The excerpt quoted above well illustrates the error which I believe will be perpetuated by the decision reached by the majority herein.

The case before us presents questions of first impression in New Mexico. Respondent X was seen to have been the last in a line of three or four junior high school students who were smoking between classes, and he was seen to attempt to secrete the pipe that was used after their gym teacher called out to warn that the misbehavior had not gone unobserved. Twenty minutes later, the gym teacher and the assistant prin*491cipal at the school called respondent X out of his class, ushered him to an empty class room and proceeded to question him about the incident. Although both of the adults testified that they could see the pipe bulging from under the respondent’s sweater throughout the questioning, the boy feigned innocence and refused to hand over the pipe for forty minutes. In my opinion the rules of the school and the regulation of the State Board of Education certified as number 73-9, and approved on April 27, 1973,1 render the forty minute period of questioning entirely unnecessary, although I think the patience which it demonstrates is laudable.

The law is at least demonstrable, if not overwhelming, that a search of the respondent and a seizure of the pipe by these school officials would have been “reasonable” at any point after he had been seen in violation of the school prohibition against smoking ; and use of any statements or evidence discovered in the process would have been admissable against respondent X in a consequent school disciplinary proceeding leading to sanctions for the infraction. In re W., supra; People v. Shipp, supra. The instant appeal, however, is not from an in-school disciplinary proceeding [Compare Tinker v. Des Moines Community School Dist., supra, where the school rule allegedly violated was, itself, held unconstitutional]; but rather from a finding of a criminal violation and an adjudication of delinquency under our Childrens Code.

After the forty minute period which resulted in respondent X’s surrender of the pipe, the assistant principal here took the boy to his office, and there he and the school principal began to interrogate the boy for information about the origin and nature of the pipe’s contents. This interrogation led to respondent X’s confession that the substance in the pipe was marijuana.

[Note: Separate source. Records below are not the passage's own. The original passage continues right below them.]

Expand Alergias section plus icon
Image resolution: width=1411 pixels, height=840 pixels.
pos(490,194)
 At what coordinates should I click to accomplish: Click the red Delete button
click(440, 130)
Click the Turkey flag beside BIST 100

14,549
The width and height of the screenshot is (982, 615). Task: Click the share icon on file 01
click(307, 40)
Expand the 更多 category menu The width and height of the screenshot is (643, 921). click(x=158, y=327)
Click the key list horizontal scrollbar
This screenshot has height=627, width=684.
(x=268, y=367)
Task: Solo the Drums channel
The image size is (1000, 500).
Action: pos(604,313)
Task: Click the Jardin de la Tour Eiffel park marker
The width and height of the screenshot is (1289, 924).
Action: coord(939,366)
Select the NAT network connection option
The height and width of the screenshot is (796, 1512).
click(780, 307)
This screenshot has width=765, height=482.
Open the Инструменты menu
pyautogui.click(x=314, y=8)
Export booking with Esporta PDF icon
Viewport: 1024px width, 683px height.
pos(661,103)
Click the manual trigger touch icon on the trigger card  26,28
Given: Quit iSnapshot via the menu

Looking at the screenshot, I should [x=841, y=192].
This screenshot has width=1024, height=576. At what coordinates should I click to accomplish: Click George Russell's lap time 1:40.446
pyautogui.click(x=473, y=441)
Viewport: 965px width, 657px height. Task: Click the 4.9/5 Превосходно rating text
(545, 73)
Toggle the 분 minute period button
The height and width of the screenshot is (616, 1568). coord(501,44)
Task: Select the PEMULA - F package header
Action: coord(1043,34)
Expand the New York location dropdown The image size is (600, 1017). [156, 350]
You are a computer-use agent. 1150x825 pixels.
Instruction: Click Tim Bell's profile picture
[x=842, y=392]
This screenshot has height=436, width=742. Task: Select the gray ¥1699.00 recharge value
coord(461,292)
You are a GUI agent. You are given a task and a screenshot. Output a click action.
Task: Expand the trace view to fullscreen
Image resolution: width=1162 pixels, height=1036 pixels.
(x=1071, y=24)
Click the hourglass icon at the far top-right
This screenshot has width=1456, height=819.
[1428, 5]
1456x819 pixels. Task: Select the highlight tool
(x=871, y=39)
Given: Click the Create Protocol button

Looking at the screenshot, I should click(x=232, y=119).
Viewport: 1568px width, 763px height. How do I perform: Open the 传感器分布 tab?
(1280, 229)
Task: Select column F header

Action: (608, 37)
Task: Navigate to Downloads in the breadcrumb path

In my opinion, the shift in emphasis between the first interrogation and the second marks the point in the facts presented at which the school officials lost their mantle of discretionary powers under the in loco parentis regulation, supra, because they took up an investigation of possible criminal violations with an eye to prosecution beyond the realm of school discipline. The boy then and there became entitled to the same treatment any adult would have enjoyed under Miranda v. Arizona, 384 U.S. 436, 86 S.Ct. 1602, 16 L.Ed.2d 694 (1966). I believe that it is incumbent upon the courts in general and upon this panel to draw the line between the activities of school officials performed in the place of the parent wherein wide latitude in permissible approaches should be the rule and activities performed by those same officials in the role of accuser, adverse to the interests of the child a,nd wholely inconsistent with the role of protector implied by the in loco parentis doctrine. For that reason, I do hereby respectfully enter my dissent.